Abstract
Purpose :
People with vision impairment and blindness (VIB) have different needs based on their age, economic, housing, neighborhood, and other impairment characteristics. Better information on individuals with VIB could help target preventive and support services. We applied social vulnerability methods developed for disaster preparedness to create Census Tract level community vulnerability profiles (CVPs) for Richmond, Virginia.
Methods :
We used calibration methods to transform American Community Survey (ACS) 5-year estimates (2015-19) into a synthetic dataset of person-level records in each census tract and subset the data to persons who answered yes to the question “Are you blind or do you have serious difficulty seeing even when wearing glasses?” To identify individual vulnerability profiles (IVP), we applied divisive clustering to 17 variables measuring individual demographics, non-vision disability status, socioeconomics (SES), housing, and access and independence.
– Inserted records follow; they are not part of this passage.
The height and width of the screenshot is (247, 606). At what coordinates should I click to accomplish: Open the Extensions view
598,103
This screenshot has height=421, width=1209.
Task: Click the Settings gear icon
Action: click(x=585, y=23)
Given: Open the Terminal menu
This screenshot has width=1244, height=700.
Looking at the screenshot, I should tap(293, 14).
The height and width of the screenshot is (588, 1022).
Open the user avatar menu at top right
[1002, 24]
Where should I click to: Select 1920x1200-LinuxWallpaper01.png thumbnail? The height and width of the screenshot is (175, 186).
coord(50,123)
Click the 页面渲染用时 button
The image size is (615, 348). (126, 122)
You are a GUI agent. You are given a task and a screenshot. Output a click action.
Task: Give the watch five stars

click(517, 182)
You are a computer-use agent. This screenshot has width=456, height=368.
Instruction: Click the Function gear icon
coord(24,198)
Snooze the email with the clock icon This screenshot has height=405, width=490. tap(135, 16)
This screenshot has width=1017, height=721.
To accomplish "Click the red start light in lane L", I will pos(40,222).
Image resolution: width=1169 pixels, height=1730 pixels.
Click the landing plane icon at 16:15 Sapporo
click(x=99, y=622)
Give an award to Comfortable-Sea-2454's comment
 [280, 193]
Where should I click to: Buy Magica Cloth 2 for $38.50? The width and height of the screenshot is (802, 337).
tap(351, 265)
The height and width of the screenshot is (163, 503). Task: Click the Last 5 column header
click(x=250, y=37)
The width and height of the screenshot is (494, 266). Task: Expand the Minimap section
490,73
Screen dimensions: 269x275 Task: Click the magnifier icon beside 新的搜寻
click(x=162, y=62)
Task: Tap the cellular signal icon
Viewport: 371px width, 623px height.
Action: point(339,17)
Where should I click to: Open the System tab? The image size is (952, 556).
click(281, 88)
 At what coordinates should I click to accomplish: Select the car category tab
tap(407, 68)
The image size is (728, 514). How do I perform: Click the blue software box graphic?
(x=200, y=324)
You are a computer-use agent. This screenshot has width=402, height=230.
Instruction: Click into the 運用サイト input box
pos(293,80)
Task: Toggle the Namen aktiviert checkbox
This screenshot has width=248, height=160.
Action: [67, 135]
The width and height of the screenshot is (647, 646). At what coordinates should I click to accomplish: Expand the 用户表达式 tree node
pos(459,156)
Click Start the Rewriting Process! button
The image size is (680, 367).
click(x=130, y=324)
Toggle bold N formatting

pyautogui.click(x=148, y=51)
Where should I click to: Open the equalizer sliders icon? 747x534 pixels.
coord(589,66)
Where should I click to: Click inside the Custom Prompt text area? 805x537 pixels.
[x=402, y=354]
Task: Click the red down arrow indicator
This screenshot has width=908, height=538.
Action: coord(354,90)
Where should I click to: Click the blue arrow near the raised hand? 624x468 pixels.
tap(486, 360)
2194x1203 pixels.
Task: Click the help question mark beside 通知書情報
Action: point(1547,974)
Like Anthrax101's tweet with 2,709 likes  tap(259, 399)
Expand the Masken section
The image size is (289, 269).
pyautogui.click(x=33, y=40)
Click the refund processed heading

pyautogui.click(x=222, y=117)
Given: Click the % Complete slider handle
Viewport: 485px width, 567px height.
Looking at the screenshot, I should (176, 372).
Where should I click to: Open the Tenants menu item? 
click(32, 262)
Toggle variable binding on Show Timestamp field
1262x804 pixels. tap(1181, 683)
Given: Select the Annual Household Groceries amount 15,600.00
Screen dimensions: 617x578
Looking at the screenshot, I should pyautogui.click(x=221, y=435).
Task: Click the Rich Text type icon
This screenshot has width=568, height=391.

We labeled tracts with categorical community vulnerability profile (CVP) names based on their predominant IVP types. We mapped the CVPs and overlay information on the number of estimated people with VIB and the National Walkability Index, which we hypothesized measured people's ability to live independently.
Results :
A total of 6,743 people in Richmond had VIB, 2.97% of the population. Among them, we identified 7 IVP clusters which we combined and mapped into 6 CVPs; 1. Seniors (age 65 and older); 2. Low SES Younger; 3. Low SES Older; 4. Mixed SES; 5. Higher SES; and 6. Adults in Group Quarters. CVPs in Southwest Richmond predominantly contained Low SES Younger and Older CVPs. Senior CVPs were in Northern Richmond, and Mixed and Higher SES CVPs were concentrated in the center city. Two tracts that contained universities and jails were identified as adults in group quarters CVPs. Three CVPs had lower-than-average walkability.
Conclusions :
This pilot project illustrates how ACS data can be used to better understand people with VIB at the granular census tract level. Further application is needed to assess the utility of these methods for programmatic purposes.
This abstract was presented at the 2023 ARVO Annual Meeting, held in New Orleans, LA, April 23-27, 2023.